Discutimos la declaración confesional a fondo. Bob Robison deseaba que fuera un mea culpa y basta (es católico al fin y al cabo). Alison quería que mantuviera una actitud de disculpa, pero que al mismo tiempo fuera desafiante, insistiendo en que se trataba de una nadería; ¿o acaso las bromas de unos no acaban siempre en el material de otros? Pero fue Tracy la que me animó a equilibrar la contrición con el ingenio, y a mostrarme al mismo tiempo apesadumbrado e irónico con el asunto.

– Éste es también el tono que debes mostrar con Craig Clark -dijo Tracy cuando terminamos de redactar mi declaración.

Apenado, avergonzado, pero con «irónica complicidad», sea lo que sea eso.

Craig Clark resultó ser una persona bastante agradable para ser periodista. Aunque ninguno de los que estábamos allí dejó entrever que conocía la historia que había tenido con Tracy, todos observamos con interés cómo le trataba ella. Y cuando el imbécil de Bob comentó algo así como «¿No acabas de ser padre otra vez hace poco?» (después tuvo que hacer un esfuerzo para disimular su incomodidad), Craig evitó mirar a Tracy mientras contestaba que efectivamente, él y su esposa (con la que evidentemente se había reconciliado) estaban encantados con su hija de cuatro meses, Mathilda. La sonrisa congelada de relaciones públicas de la pobre Tracy era tan tensa que parecía a punto de resquebrajarse. Lo sentí sinceramente por ella.

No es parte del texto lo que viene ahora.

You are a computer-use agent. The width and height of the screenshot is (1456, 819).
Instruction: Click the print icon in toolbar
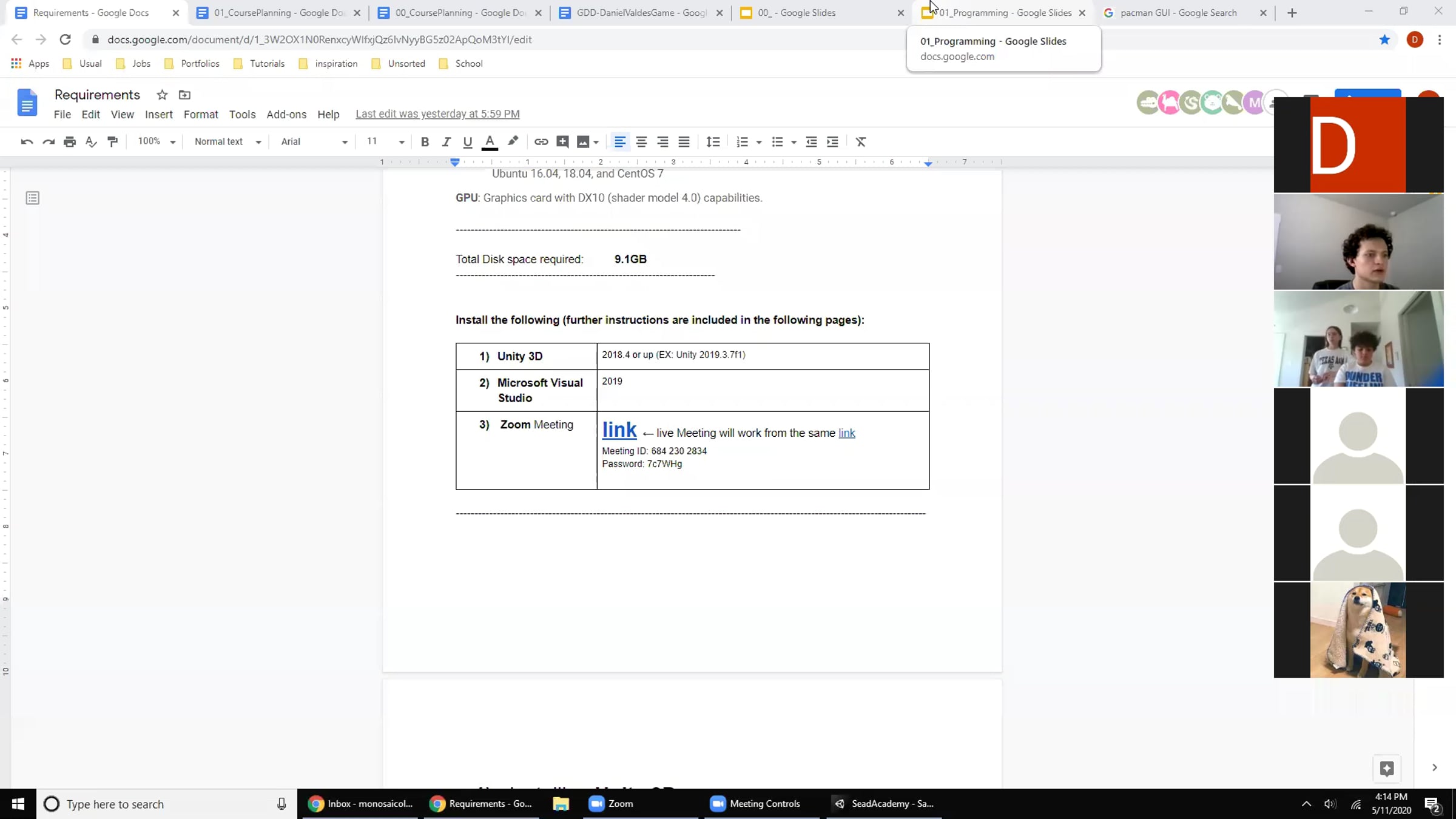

Aun así, se comportó de forma totalmente profesional. Después de hacer salir a los demás del despacho de Bob, se sentó discretamente en un rincón mientras Craig me atormentaba a preguntas. Tenía cuarenta y pocos años: era bajo y fornido, y demasiado nervioso en su comportamiento, pero absolutamente profesional y bastante comprensivo, para mi alivio.